Ill be very happy when that day comes. Its one of the first things I need to search for how to disable every time i setup a new machine. To me, middle click has always been panning a canvas, and rectangle selecting text in editors. Its always super jarring having it paste text on new gnome machines
wait where does that get overridden? its going back a few years but when I was trying blender I used middle click paste and I don’t think I had any issues with it affecting whatever middle click does by default in blender
Not once in over 20 years of daily Firefox usage have I used this feature.
I’m just lost why it’s so hard baked into x11 instead of configurable. I don’t want middle click to paste my selections. Yes I know x11 has some history and that it’s a feature, I do not like that feature. I will never like that feature. I want to copy manually and paste manually.
I don’t want my selections to be captured in a buffer.
I like it, it’s especially useful in a tty(tho many distros don’t have it by default)
Yes, please. Lets dumb down userinterfaces more. I think the right mouse button should go away next, people can’t rightclick on touchscreens anyway, and many are confused by the extra button.
/s. so many /s. thank good it’s open source, if they ever remove the setting to turn it back on, i can just put the code back in.
TIL: middle click is paste?
the middle click is “paste selection” not “paste clipboard”. those are 2 different things under *nix.

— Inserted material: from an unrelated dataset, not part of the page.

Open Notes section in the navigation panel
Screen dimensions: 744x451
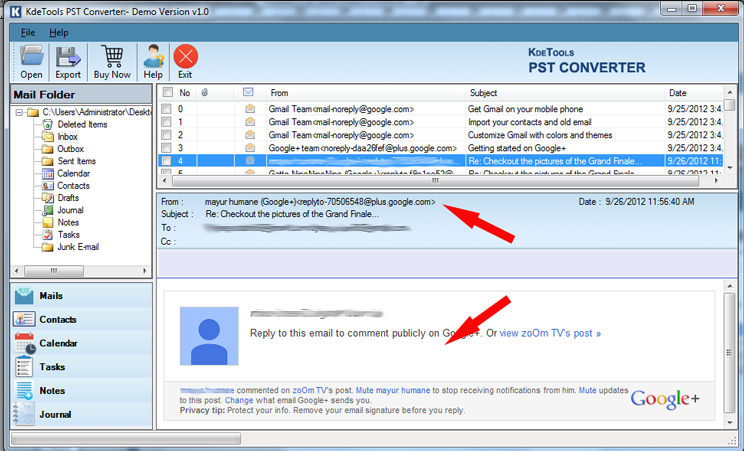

I personally use this constantly because you need the funtionality to quickly copy some text somewhere so often, it makes much more sense to not have to do: Select text, ctrl-c, move mouse, click text field, ctrl-v. much nicer to just: select text, move mouse, press middle button.
oh that’s good
Thanks for the explanation. Actually a really nice feature.
As someone who likes the middle-click to do mouse relative scrolling, I would be OK with this being configurable on a per-application level.
I don’t think it really makes sense as a “standard”. Blender will never use middle click as paste, for example.
Middle click to paste the X PRIMARY selection predates Blender.
Yes, I do know how old Blender is.
Right,
But just because it was a standard doesn’t mean it made sense as a standard. So when 99% of applications don’t care to adopt the standard, it really only makes sense to let the application space decide what to do with middle click and to fall back on the user’s system configuration if it’s unspecified (which can still be paste if you want it to be imo)
If 99% of applications that run on *nix desktops didn’t want to accept middle-click to paste text where that’s an operation that makes sense, I would agree with you. I do not believe that to be the case.
On the one hand, I’m all for having it configurable per app. But there should also be a global default, so that one doesn’t need to set it for each program. The current proposal sounds as if I would need to activate it once in the compositor (Gnome) and then separately in Firefox. It should probably be centrally handled by the compositor (not sure if this is possible, don’t know how primary selection works on Wayland).